A window function in MySQL used to do a calculation across a set of rows that are related to the current row. The current row is that row for which function evaluation occurs. Window functions perform a calculation similar to a calculation done by using the aggregate functions. But, unlike aggregate functions that perform operations on an entire table, window functions do not produce a result to be grouped into one row. It means window functions perform operations on a set of rows and produces an aggregated value for each row. Therefore each row maintains the unique identities.
The window functions are the new feature introduced in the release of MySQL version 8 that improves the execution performance of queries. These functions allow us to solve the query related problem more efficiently.
Syntax
The following are the basic syntax for using a window function:
window_function_name(expression)
OVER (
[partition_defintion]
[order_definition]
[frame_definition]
)
In the syntax, it can be seen that we have first specified the name of the window functions, which is followed by an expression. Then, we specify the OVER clause that contains three expressions that are partition_definition, order_definition, and frame_definition.
It makes sure that an OVER clause always has an opening and closing parentheses, even it does not have any expression.
Let us see the syntax of each expression used in the OVER clause:
Partition Clause
This clause is used to divide or breaks the rows into partitions, and the partition boundary separates these partitions. The window function operates on each partition, and when it crosses the partition boundary, it will be initialized again. The syntax of this clause is given below:
PARTITION BY <expression>[{,<expression>...}]
In the partition clause, we can define one or more expressions that are separated by commas.
ORDER BY Clause
This clause is used to specify the order of the rows within a partition. The following are the syntax of ORDER BY clause:
ORDER BY <expression> [ASC|DESC], [{,<expression>...}]
We can also use it to order the rows within a partition on multiple keys where each key specified by an expression. This clause can also define one or more expressions that are separated by commas. Although the ORDER BY clause can work with all window functions, it is recommended to use it with order-sensitive window function.
Frame Clause
A frame is the subset of the current partition in window functions. So we use frame clause to define a subset of the current partition. The syntax of creating a subset of the current partition using frame clause is as follows:
frame_unit {<frame_start>|<frame_between>}
We can use the current row to define a Frame that allows moving within a partition with respect to the position of the current row.

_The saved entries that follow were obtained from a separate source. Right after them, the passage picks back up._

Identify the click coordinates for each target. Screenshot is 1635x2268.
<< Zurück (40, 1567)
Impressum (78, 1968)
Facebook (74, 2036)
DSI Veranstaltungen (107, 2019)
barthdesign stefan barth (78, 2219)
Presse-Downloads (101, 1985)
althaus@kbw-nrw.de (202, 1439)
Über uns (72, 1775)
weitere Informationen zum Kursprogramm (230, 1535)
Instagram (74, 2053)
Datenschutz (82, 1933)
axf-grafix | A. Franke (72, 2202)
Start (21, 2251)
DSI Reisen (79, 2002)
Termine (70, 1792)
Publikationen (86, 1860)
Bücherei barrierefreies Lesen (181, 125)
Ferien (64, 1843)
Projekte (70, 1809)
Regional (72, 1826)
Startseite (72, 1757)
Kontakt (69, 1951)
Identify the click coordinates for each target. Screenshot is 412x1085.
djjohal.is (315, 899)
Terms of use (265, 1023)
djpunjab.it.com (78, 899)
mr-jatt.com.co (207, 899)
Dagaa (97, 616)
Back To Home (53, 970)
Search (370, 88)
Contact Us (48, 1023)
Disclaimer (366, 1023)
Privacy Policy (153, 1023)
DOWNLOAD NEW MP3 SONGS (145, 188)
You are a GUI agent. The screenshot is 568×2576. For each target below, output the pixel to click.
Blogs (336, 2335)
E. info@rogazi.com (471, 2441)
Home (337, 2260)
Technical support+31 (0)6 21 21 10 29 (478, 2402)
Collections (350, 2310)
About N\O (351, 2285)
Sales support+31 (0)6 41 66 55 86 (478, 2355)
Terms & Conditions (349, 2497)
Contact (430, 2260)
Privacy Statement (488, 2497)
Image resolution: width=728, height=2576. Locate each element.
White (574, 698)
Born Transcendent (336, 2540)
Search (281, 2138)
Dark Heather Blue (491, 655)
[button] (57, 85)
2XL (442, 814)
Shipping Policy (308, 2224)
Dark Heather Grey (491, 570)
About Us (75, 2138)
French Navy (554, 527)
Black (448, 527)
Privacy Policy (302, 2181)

In the syntax, the frame_unit that can be ROWS or RANGE is responsible for defining the type of relationship between the frame row and the current row. If the frame_unit is ROWS, then the offset of the frame rows and the current row is row number. While if the frame_unit is RANGE, then the offset is row values.
The frame_start and frame_between expressions are used to specify the frame boundary. The frame_start expression has three things:
UNBOUNDED PRECEDING: Here, the frame starts from the first row of a current partition.
N PRECEDING: Here, N is a literal number or an expression that evaluates in numbers. It is the number of rows before the first current row.
CURRENT ROW: It specifies the row of the recent calculation
The frame_between expression can be written as:
BETWEEN frame_boundary_1 AND frame_boundary_2
The above expression can have one of the following things:
frame_start: We have already explained it previously.
UNBOUNDED FOLLOWING: It specifies the end of the frame at the final row in the partition.
N FOLLOWING: It is the physical N of rows after the first current row.
If the frame_definition is not specified in the OVER clause, then by default MySQL uses the below frame:
RANGE BETWEEN UNBOUNDED PRECEDING AND CURRENT ROW
Window Function Concept
In this section, we are going to see how we can use the window function in MySQL. So let us first create a table named “Sales” using the following statement:
CREATE TABLE Sales(
Employee_Name VARCHAR(45) NOT NULL,
Year INT NOT NULL,
Country VARCHAR(45) NOT NULL,
Product VARCHAR(45) NOT NULL,
Sale DECIMAL(12,2) NOT NULL,
PRIMARY KEY(Employee_Name, Year)
);
Next, we have to add records into the table using INSERT statement as below:
INSERT INTO Sales(Employee_Name, Year, Country, Product, Sale)
VALUES('Joseph', 2017, 'India', 'Laptop', 10000),
('Joseph', 2018, 'India', 'Laptop', 15000),
('Joseph', 2019, 'India', 'TV', 20000),
('Bob', 2017, 'US', 'Computer', 15000),
('Bob', 2018, 'US', 'Computer', 10000),
('Bob', 2019, 'US', 'TV', 20000),
('Peter', 2017, 'Canada', 'Mobile', 20000),
('Peter', 2018, 'Canada', 'Calculator', 1500),
('Peter', 2019, 'Canada', 'Mobile', 25000);
To verify the records into a table, use the SELECT statement:
mysql> SELECT * FROM Sales;
After execution, we can see that the records are added successfully into the table.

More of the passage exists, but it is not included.